Indoor analysis in other places. Traditionally, the analysis of customers’ indoor movement and connections to space has been conducted in the area of architecture or interior design. Especially for museums, various movement patterns were tracked manually  [16, 41] to rearrange the exhibits to enhance the satisfaction of visitors  [10]. For example, the extent of visibility of the display was studied  [17] to arrange the main display by using the behavior of passive visitors  [10]. They concluded that visitors are influenced by the continuity in display within their view. With the help of noninvasive monitoring, visitor studies in the museum have come to a new phase. Yoshimura et al. [45] installed eight beacons in the Louvre Museum and analyzed the most popular paths to mitigate a micro-congestion inside the museum.
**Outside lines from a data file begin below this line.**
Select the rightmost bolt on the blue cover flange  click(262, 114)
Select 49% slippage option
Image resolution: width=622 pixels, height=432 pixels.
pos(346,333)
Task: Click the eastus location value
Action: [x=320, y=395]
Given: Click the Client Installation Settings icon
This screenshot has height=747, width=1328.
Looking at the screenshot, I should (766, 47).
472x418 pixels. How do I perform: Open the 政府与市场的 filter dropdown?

By tracking visitors’ movements, the Guggenheim MuseumFootnote 10 increased customers’ engagement by making smarter curatorial decisions. Both museums and stores are the places where customers’ indoor mobility data can be meaningful for the study of customer satisfaction. Thus, we expect that our framework is also applicable to the museum visitor studies.

7 Conclusions

Various retail analytics companies have set up sensors to monitor customer mobility in off-line stores. Although it was difficult to connect with other kinds of data because of legal issues, we confirmed that customer mobility indeed involves diverse meanings. Without having access to customer purchase data or customer profile, we have found that revisit intention of customers are predictable by up to 80%, using only Wi-Fi signals collected by in-store sensors. Toward this goal, we suggested guidelines for setting the collection period of indoor data for revisit prediction. We also showed our model is robust even if a majority of customer data is missing. Moreover, we demonstrated that significant observations may be in disagreement with the final predictive power. We expect that our findings will help data scientists and marketers from both retail analytics companies and their clients make important decisions. In the future, we plan to discover additional aspects of revisits from inter-store mobility with an advanced model to learn the customer revisit mechanism.